- [ОТРЫВОК ИЗ ДОКУМЕНТА]:
■ ■ ■ ■ ■ ■ ■
(Продолжение. Начало см. "Фома", №11 (43), 2006 г., окончание - №1 (45), 2007 г.)
Люди, далекие от монастырской жизни, часто имеют о ней представления столь наивные, что, наверно, рассмешили бы ими любого монаха. Мирское воображение порой рисует сурового великопостника, вечно пребывающего в молитве и осуждении всего живого. Либо наоборот – ханжу, скрывающего за внешней праведностью пагубные страсти, коим он и предается за монастырскими стенами, вдали от посторонних глаз.
В этом отношении мы, в своем отечестве, мало чем отличаемся от просвещенных европейцев, до сих пор пребывающих в уверенности, что зимой по Москве бродят белые медведи, а от них бегают мужики, зажав в одной руке бутылку водки, а в другой – балалайку.
Меж тем жизнь в православной обители насыщенна и разнообразна, в ней любому найдется место и применение, даже таким неотесанным и неприспособленным мирянам, как мы с моим другом, посетившим Свято-Пантелеймонов русский монастырь на Афоне.
Исповедь
Что главное для человека и, тем более, монаха? Молитва – повседневный разговор с Небом, средство связи и правило для души. Трапеза и сон – средство поддержания физических сил. Каждодневные послушания в работе – средство пропитания, выражения способностей и смысл приложения сил. Главное для раба Божьего – питание души, которая “больше тела, как тело больше одежды”.
Этой духовной пищей, без которой монах не мыслит жизни, являются таинства Исповеди и Причастия. Если православный мирянин, за заботами и суетой многозначимой, участвует в этих Таинствах несколько раз в год, то монах – каждую неделю. Такой режим позволяет постоянно иметь силы на внутреннюю борьбу, поскольку, как известно, враг с особенной яростью кидается на вооруженных ратников, каковыми в войске Христовом монахи и являются (миряне, в основном – обоз).
Исповедь в Пантелеймоновом монастыре совершается после вечерней трапезы и может затянуться до глубокой ночи, поскольку самих исповедников из числа монахов несколько десятков, да еще миряне-паломники. Священник при этом не спешит и подолгу беседует с исповедниками.
Мы было остались в храме после вечерни, но отец К. сказал нам:
– Идите поешьте, не спешите, пока вся братия пройдет… не опоздаете.
Мы пришли через час, а братья всё подходили и подходили. По Уставу сначала на исповедь идут монахи, а потом – все остальные. С нами из мирян стоял А.П., старик лет семидесяти пяти, стройный, с осанкой де Голля и чем-то на него похожий. Он был ветеран Второй Мировой и носил бейсболку с надписью “WW-2 veteran”. Я заинтересовался этой кепкой, и А.П. сообщил мне, что в прошлом году американцы пригласили его в Нью-Йорк на встречу ветеранов, где и вручили, в числе прочего. Он был совершенно несгибаемый старик, с ясным умом и твердой памятью, на службы приходил раньше всех и выстаивал их прямо, ни на что не опираясь, только легко кланяясь поясными поклонами.
■ ■ ■ ■ ■ ■ ■
- [ЧТО НУЖНО СДЕЛАТЬ]:
A. Когда в Пантелеймоновом монастыре проходит исповедь, судя по отрывку выше?
B. Верните слово в слово часть отрывка выше между «(Продолжение. Начало см.» и «от посторонних глаз.», включая оба этих места.

- [ДОСТУПНЫЕ ДАННЫЕ]:
■ ■ ■ ■ ■ ■ ■
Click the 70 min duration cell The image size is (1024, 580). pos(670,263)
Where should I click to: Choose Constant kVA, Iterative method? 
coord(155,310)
■ ■ ■ ■ ■ ■ ■
- [ОТВЕТЫ ПО ЗАДАНИЯМ]:
A. После вечерней трапезы, и она может затянуться до глубокой ночи.

B.
(Продолжение. Начало см. "Фома", №11 (43), 2006 г., окончание - №1 (45), 2007 г.)
Люди, далекие от монастырской жизни, часто имеют о ней представления столь наивные, что, наверно, рассмешили бы ими любого монаха. Мирское воображение порой рисует сурового великопостника, вечно пребывающего в молитве и осуждении всего живого. Либо наоборот – ханжу, скрывающего за внешней праведностью пагубные страсти, коим он и предается за монастырскими стенами, вдали от посторонних глаз.